I believe postmodernism is Eastern in origin. I believe we see it coming from the matter-form distinction described by HD. It is Dionysian in response to the overly Apollonian mindset of the Enlightenment.

Incidentally this was the subject of Thomas Mann's book The Magic Mountain. He got the title of the book and the basic premise from Nietzsche, really a major conduit of postmodernism. He had two characters in the book reflecting each worldview of the Enlightenment and of the response of Romanticism in an effort to understand the mindset of German youth prior to world war I.

Why is there a move in the west towards totalitarianism and Marxism? I believe these also have Eastern origins.

So I'm trying to understand how HD resolves this tension. Specifically I'm trying to understand how Christianity answers these questions and this tension, in the intellectual life of the West as well as in morals.

The morality component is more obvious. but from Kuyper and HD we are told that the Christian worldview, a Biblical worldview, applies to every square inch of life and thought. That is what I'm trying to understand and specifically starting with the revolutionary reconception of the physical world that we see in the twin revolutions in modern physics in the early 20th century, relativity and quantum mechanics.

These revolutions gave us entirely new conceptions of space and time and a particle and law and causality. How are these answered effectively from the philosophy of HD?

Thanks again for your thoughts Rudi, and your precise and very thoughtful and kind way of expressing them.

Jon

Response to Jon Bennett, mainly about our attitude to engaging as Christians with mainstream thought.

[Several people offered various philosophical answers to Jon, for example about how HD would deal with postmodernism as a philosophy. I found myself thinking differently.]

Hi Jon,

Intro

I have not had internet access for several days, during which time you have received many responses that, to me, seem helpful. My response is perhaps a little different, not philosophical but in terms of Christian belief.

(BTW I agree with Greg? that pomo is not necessarily Eastern, and with Roy that pomo has not conquered all. )

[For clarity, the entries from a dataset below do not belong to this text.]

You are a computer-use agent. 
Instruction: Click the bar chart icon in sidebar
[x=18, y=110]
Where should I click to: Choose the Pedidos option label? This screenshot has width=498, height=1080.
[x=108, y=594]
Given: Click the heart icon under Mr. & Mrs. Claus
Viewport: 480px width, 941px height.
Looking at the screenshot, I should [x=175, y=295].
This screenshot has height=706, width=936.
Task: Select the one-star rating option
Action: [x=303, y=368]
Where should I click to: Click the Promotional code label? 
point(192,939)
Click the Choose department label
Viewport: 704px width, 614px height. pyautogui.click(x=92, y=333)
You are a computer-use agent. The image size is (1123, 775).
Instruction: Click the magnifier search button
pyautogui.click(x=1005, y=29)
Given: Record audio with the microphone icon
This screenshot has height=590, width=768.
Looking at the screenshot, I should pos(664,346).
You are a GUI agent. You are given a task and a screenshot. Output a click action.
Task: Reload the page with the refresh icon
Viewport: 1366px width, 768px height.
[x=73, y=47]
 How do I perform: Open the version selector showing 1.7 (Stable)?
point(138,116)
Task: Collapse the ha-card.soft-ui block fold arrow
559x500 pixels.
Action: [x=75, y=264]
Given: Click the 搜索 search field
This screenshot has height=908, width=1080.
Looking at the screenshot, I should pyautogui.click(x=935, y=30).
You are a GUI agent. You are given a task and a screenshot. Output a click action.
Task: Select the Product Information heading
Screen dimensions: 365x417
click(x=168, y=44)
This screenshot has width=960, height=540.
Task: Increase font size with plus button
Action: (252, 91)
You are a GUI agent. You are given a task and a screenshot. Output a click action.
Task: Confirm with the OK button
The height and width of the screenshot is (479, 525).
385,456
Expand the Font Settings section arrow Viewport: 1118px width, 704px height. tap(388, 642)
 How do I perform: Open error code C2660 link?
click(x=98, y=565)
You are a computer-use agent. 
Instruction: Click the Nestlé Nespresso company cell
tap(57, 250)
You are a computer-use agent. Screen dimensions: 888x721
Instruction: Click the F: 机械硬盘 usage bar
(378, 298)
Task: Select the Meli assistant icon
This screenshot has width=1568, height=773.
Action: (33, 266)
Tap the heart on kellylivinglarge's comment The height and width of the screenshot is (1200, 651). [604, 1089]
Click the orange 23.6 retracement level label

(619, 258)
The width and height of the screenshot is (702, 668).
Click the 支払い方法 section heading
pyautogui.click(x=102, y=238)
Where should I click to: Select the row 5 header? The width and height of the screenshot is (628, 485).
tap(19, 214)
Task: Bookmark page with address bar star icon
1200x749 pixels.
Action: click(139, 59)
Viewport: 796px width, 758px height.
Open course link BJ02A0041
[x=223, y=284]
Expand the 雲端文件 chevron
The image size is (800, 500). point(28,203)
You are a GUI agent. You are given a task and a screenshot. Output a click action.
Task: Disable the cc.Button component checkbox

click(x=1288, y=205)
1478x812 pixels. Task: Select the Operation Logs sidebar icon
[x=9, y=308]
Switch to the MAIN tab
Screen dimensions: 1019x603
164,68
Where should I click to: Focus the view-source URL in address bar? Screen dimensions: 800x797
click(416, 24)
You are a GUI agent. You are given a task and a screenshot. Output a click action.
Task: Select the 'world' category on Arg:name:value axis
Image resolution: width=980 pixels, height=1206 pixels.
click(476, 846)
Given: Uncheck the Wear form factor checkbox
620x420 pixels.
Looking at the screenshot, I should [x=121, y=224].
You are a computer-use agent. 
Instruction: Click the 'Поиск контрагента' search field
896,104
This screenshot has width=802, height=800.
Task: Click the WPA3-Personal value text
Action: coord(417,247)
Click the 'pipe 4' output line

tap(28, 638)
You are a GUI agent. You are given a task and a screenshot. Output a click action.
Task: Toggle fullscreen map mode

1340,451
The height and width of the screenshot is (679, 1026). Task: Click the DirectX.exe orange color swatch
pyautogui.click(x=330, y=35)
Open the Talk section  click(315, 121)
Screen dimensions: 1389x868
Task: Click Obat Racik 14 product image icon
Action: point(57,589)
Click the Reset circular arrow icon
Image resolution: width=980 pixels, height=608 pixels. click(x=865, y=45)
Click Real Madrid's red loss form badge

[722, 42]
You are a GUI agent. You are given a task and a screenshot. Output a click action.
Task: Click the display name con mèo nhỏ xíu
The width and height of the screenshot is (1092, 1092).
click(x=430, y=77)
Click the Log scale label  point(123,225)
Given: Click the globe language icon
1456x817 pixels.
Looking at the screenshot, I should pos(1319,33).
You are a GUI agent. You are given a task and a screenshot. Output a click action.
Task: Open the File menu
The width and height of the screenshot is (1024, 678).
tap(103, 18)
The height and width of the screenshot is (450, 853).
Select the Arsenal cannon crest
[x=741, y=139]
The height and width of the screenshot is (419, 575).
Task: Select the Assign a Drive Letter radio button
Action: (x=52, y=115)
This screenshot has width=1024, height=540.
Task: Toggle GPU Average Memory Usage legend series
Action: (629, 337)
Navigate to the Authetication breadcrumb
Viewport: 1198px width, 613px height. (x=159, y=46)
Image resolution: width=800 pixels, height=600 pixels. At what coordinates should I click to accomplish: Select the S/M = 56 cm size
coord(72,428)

My response is perhaps 'prior' to theirs, insofar as it sets up the motivation for, and heart of, what Dooyeweerd did. Maybe in ways that Dooyeweerd did not explicitly discuss, but towardswhich he seems to have ben moving.. But it is - I now realise - part of what attuned me to Dooyeweerd when Richard Russell introduced D to me, such that his ideas resonated with me.

Your email

Thank you for explaining that you "want to understand how HD gives the answer that neither modernism or postmodern gives."

I will try to help in this, though not as the others have done, philosophically.

You ask a number of "Why (not)?" questions. I take these to be not just academic questions but to express frustration that Christian thinkers have not had much of an influence on major theories like Relativity and Quantum theory in the natural sciences. (And some, including I, find similar frustration in other sciences., so it is not confined to physics.) I would like to address this frustration.

Shepherd attitude

My response is more about how I like to respond to pomo, Eastern or any other of the world's thought and ideas, as a follower of Jesus.

As far as I can tell, Jesus saw the people, not as enemies, but as "sheep without a shepherd".. I would therefore expect that Jesus wanted his people to be shepherds to people. This includes thinkers, and implies engaging with them in ways in which it would be reasonable for them to value and even accept.

I find that the character of the shepherd is given in various passages. It is not to coerce nor condemn but to "gently lead those with young" [Isaiah 40], to "seek the lost, heal the sick, tend the lame" [Ezek 34], to "give one's life for the sheep" [John 10], etc.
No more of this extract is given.